■ Problem details ■
Could the records below please be retyped exactly, with their pictures left out?

[[ Material to process open ]]

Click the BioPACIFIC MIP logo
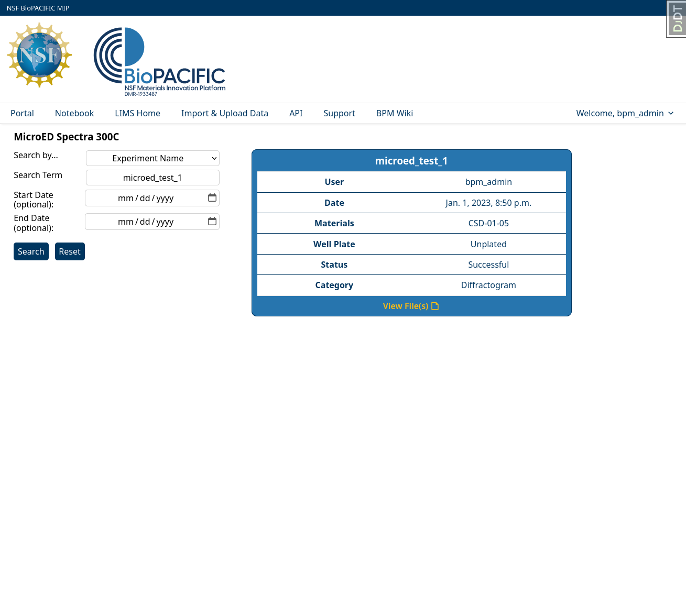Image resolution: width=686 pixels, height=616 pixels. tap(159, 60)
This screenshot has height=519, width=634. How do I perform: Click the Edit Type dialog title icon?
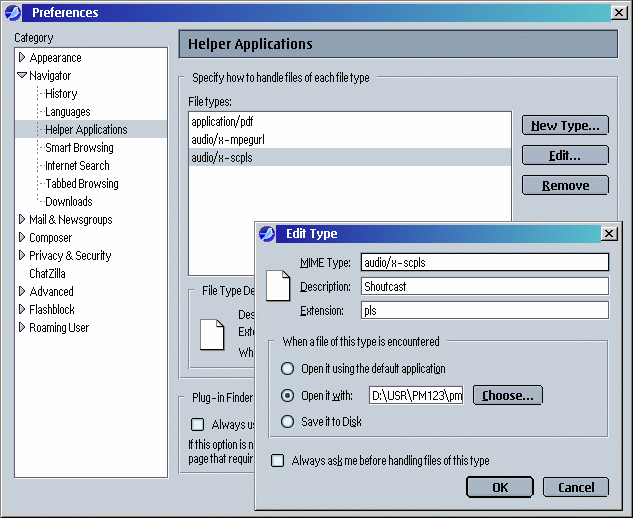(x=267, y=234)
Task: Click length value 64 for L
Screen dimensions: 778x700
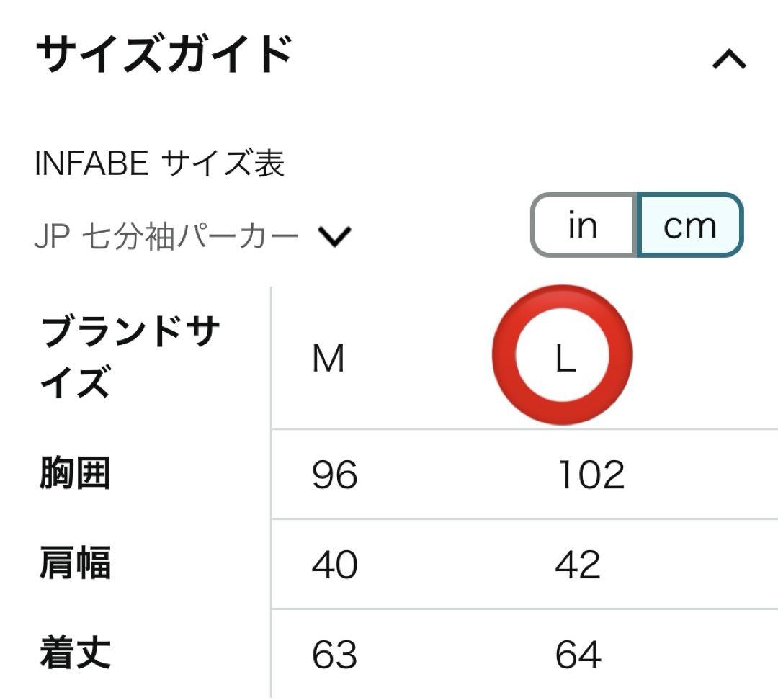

[[ Material to process closed ]]

■ Answer ■
Click the BioPACIFIC MIP logo
Image resolution: width=686 pixels, height=616 pixels. tap(159, 60)
This screenshot has height=519, width=634. How do I perform: Click the Edit Type dialog title icon?
(x=267, y=234)
Task: Click length value 64 for L
Screen dimensions: 778x700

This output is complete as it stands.